Polio was a deadly disease that affected mostly children, first identified by Karl Landsteiner in 1908. It killed hundreds every summer in the 1950's; second only to the atomic bomb, polio was the thing that Americans feared the most according to historian Paul Offit. One of America's most respected presidents, Franklin Roosevelt was a victim of the paralytic disease in his youth. Consequently there was great pressure to rapidly develop an anecdote to this plague. Jonas Salk and Albert Sabin both developed vaccines, both were brilliant both flawed personalities, and bitter enemies. The Cutter incident led to the replacement of Salk's formaldehyde treated vaccine with Sabin's attenuated strain.
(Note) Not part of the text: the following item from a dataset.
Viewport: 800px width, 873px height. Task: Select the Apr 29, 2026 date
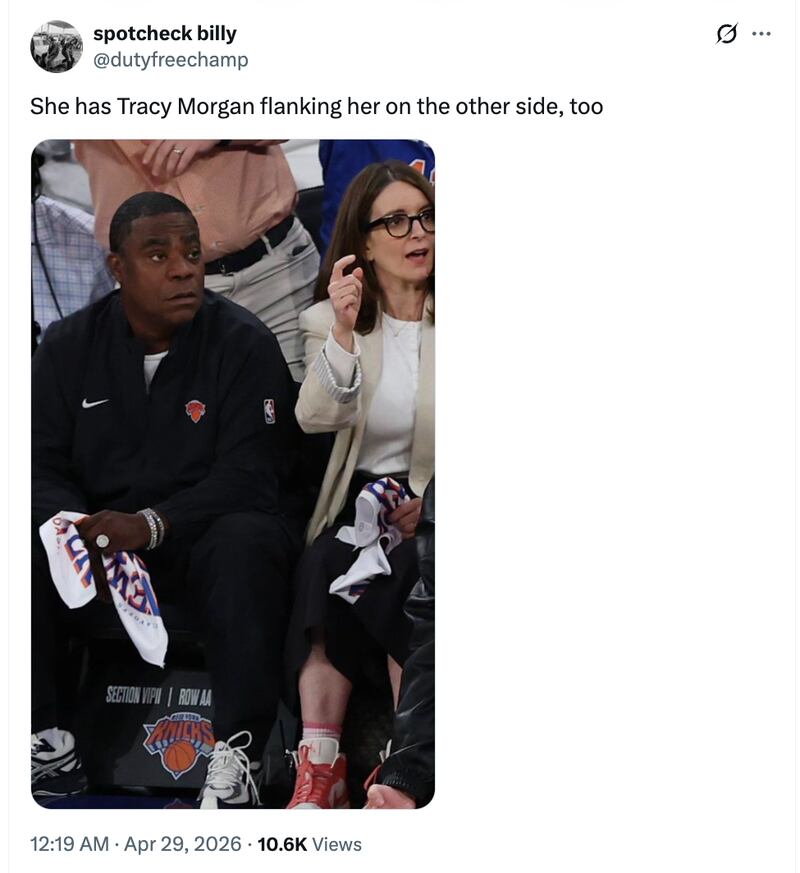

Sabin's vaccine also had the advantage of being administered orally, fostering wide community application. Unfortunately, passage through the human gut could reactive the virus. Every year the Sabin vaccine paralyzed a few children until a safer, modified version was introduced in the 1980's.
The Cutter incident prompted two reactions. One, it improved regulation of vaccines in the United States by the FDA, until today where the country enjoys the safest vaccines on the planet, despite near hallucinatory distrust of vaccines by fringe, often fundamentalist critics. The Cutter company was found liable for the accidental deaths, even though there was no finding of negligence, opening a floodgate of litigation that almost closed down vaccine development in the US. The National Vaccine Injury Compensation Program was introduced in 1986 to protect vaccine manufacturers from overwhelming liability, but still many developers opted out of this high risk, low profit field, leaving only a few firms to meet the demand for vaccines. Before proceeding at 'warp speed', in which pop culture is substituted for scientific caution, rational political leaders should consider the risks of nationwide administration of rushed vaccines that could have more serious side effects than the disease itself.